Please filter the data down to the lines that include the word "agent" and copy them.

§ ENTRIES SHOWN:
◆ ◆ ◆

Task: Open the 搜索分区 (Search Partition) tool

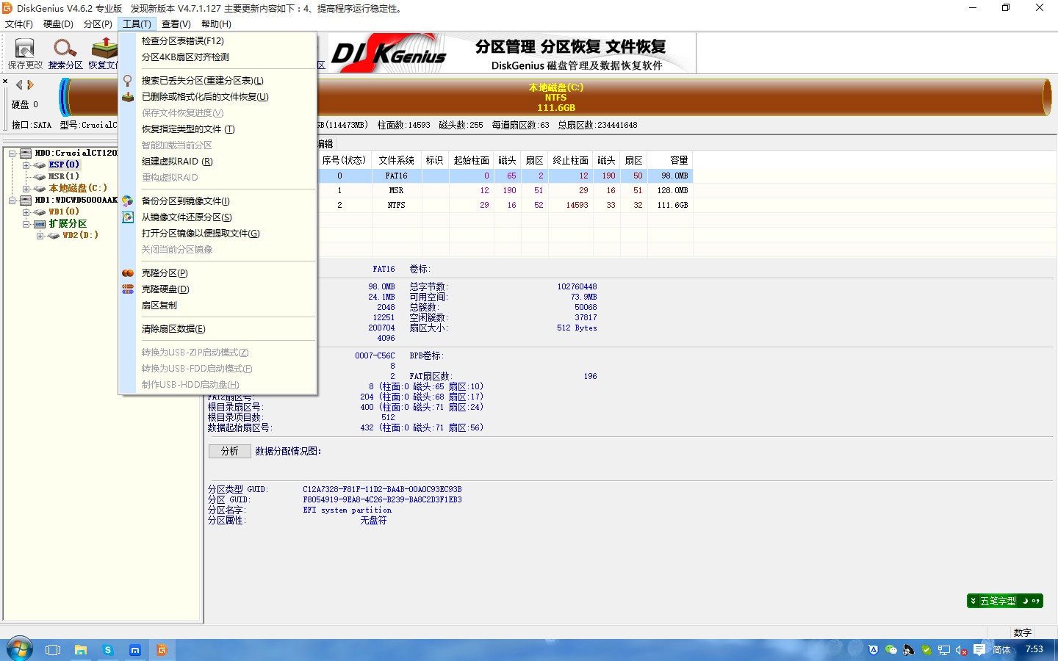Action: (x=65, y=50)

◆ ◆ ◆

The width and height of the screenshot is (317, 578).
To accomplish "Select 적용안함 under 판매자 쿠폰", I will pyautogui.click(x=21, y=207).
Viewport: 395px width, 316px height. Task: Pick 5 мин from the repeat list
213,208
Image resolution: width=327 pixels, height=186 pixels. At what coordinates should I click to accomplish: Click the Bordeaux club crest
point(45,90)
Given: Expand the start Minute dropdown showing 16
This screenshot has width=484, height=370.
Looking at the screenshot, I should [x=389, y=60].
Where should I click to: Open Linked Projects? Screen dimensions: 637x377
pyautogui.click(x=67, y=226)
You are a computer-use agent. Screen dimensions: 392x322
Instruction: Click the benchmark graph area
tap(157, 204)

◆ ◆ ◆

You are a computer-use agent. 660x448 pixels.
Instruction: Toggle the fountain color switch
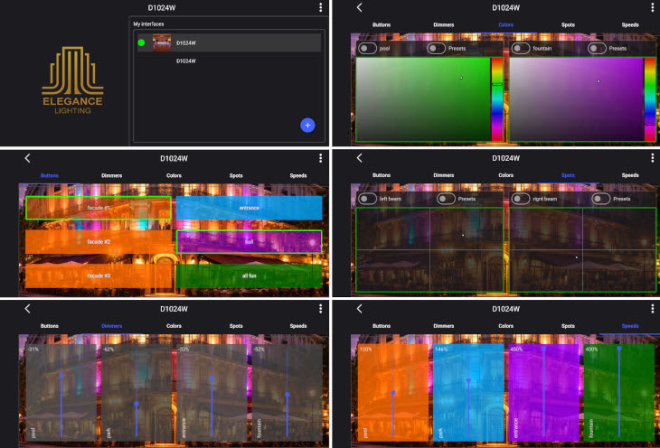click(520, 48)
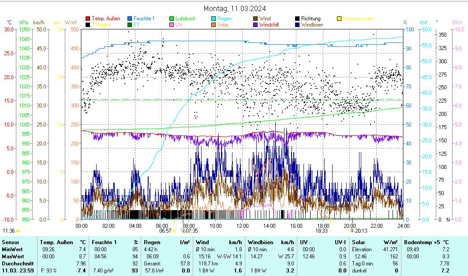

◆ ◆ ◆

§ RESPONSE AREA:
You are a computer-use agent. Screen dimensions: 392x322
You are a computer-use agent. 660x448 pixels.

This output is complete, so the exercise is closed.